Fascinating and terrible: these are the two adjectives that the Pope accompanies the “instrument” (the use of this noun is not accidental). There is no apocalyptic position or a priori condemnation for what in his perspective is “a creative potential that God has given us”, a “cognitive-industrial revolution” that is already changing “from medicine to the world of work, from culture to communication and education”. But, as you wrote in May Message for 58^ Day World of Social Communications, “the answer is not written, it depends on us”, on the use we decide to make of it. Particular questions (and potential) come from generative intelligent agents (ChatGPT, Gemini…) capable of instilling in us the doubt of talking to people rather than machines, passing the “Turing Test”, named after the mathematician who in 1950 indicated this (un)recognizability as a discriminant to answer the question: “Are machines capable of thinking?”.

In 2024, AI was at the center of two important documents of the Pope: in addition to that of May for Social Communications, it was the theme of the Message for Peace of January 1st. On this, he asked the G7 to “rethink the development and use of devices such as the so-called ‘lethal autonomous weapons’ to ban their use, starting already with an active and concrete commitment to introduce ever greater and significant human control ”. AI is already present in some war contexts, but for Bergoglio – here the link with peace – no machine should ever be able to have the autonomy to choose whether to take the life of a human being.

On the different fields of application of algorithms, Francesco’s position is clear: if the person is at the center, problems arise when AI can adapt “autonomously to the task assigned to it and, if designed in this way, make choices independent of the human being to achieve the set objective”. Algorithms – the Pope insisted – are not neutral, they have purposes, they exclude some and enable others. These “algorithmic choices” are the ones that Nello Cristianini, professor of Artificial Intelligence at the University of Bath, calls the three shortcuts on which AI is built: 1) the option for statistical description and the language of probability instead of scientific explanation and formal reasoning; 2) the choice to collect data online, rather than produce it, to respond to the need for lots of data in order to train the machine; 3) the option of obtaining data by observing the user – and not asking for information –, recording all his decisions to become skilled at predicting what he wants.

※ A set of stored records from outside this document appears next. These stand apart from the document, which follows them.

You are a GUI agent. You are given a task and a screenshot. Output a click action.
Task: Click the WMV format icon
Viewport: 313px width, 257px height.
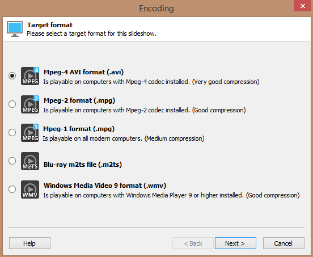coord(30,189)
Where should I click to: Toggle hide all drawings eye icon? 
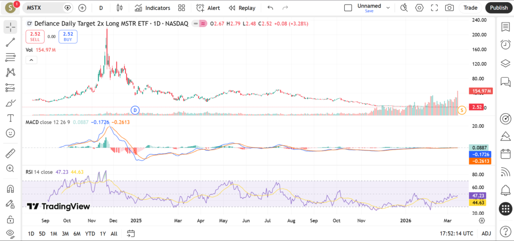click(10, 233)
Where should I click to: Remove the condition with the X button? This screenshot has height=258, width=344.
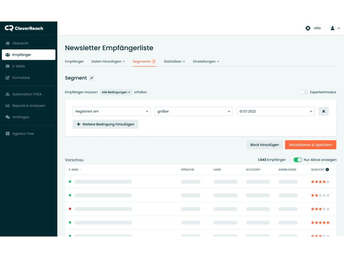[x=323, y=111]
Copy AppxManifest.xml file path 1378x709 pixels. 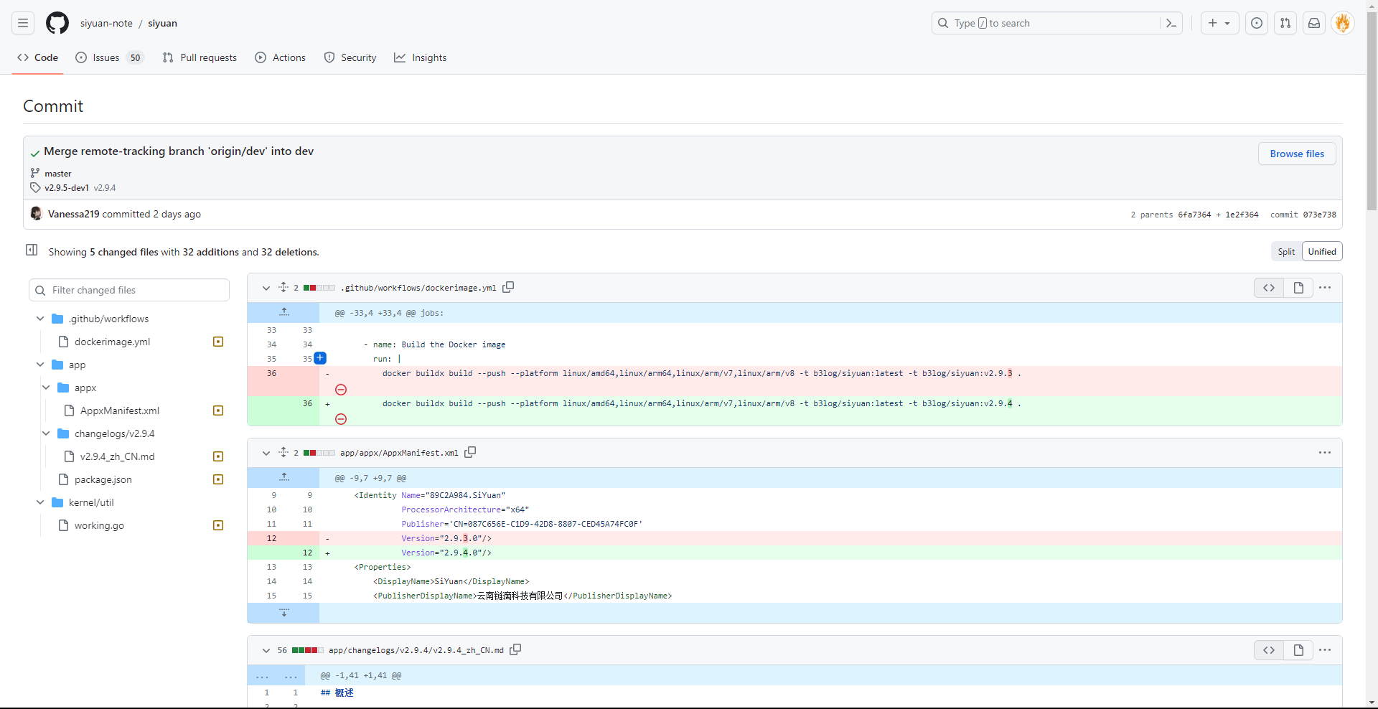(x=470, y=452)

The Church – which has not always happened in the face of technological innovations and emerging anthropological issues – was able to intervene in public reflection on AI in time. Think of the role of the Franciscan Paolo Benanti, who leads the AI ​​Commission for information as well as being the only Italian in the United Nations Committee on AI, or the Rome Call for AI Ethics, cited by the Pope at the G7 and promoted in 2020 by the Pontifical Academy for Life led by Vincenzo Paglia and which, after having been signed by religious leaders (Christians, Jews and Muslims), political leaders and managers of digital companies, will be signed on next July in Hiroshima by exponents of oriental religions. Transparency, inclusion, responsibility, impartiality, traceability, security and privacy: these are the seven principles underlying the document.

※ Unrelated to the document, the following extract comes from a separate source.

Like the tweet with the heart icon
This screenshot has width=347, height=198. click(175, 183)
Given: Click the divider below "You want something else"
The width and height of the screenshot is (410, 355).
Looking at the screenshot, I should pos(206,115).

Francis’ pontificate is attentive to border issues, to reading the signs of the times: he dedicated his first trip to Lampedusa and migration, with the encyclical Praised yes has united climate and environmental changes with social justice, now artificial intelligence is perceived as another challenge that humanity must face. She does it by proposing – it’s the heart of Rome Call and he reiterated it in Puglia – with algorethics, the neologism that indicates the ethical approach to algorithms. As he had already written in the Brothers all, the technological paradigm embodied by artificial intelligence must not leave room for the technocratic paradigm. For this reason – and Francis made an appeal to the world’s leaders for responsibility – “politics is needed!” (the exclamation point is in the original speech). The road ahead is long, the fields of action are many, but we can read the European position on web law in this direction, which led to the approval of the Artificial Intelligence Act by the EU Parliament in March 2024. Indeed, the message that the Pope brought to the G7 does not only reflect on AI and machine learning, but rather on who we are, who we want to be, how we want to live together and based on what principles, what relationship we have with knowledge and transformation.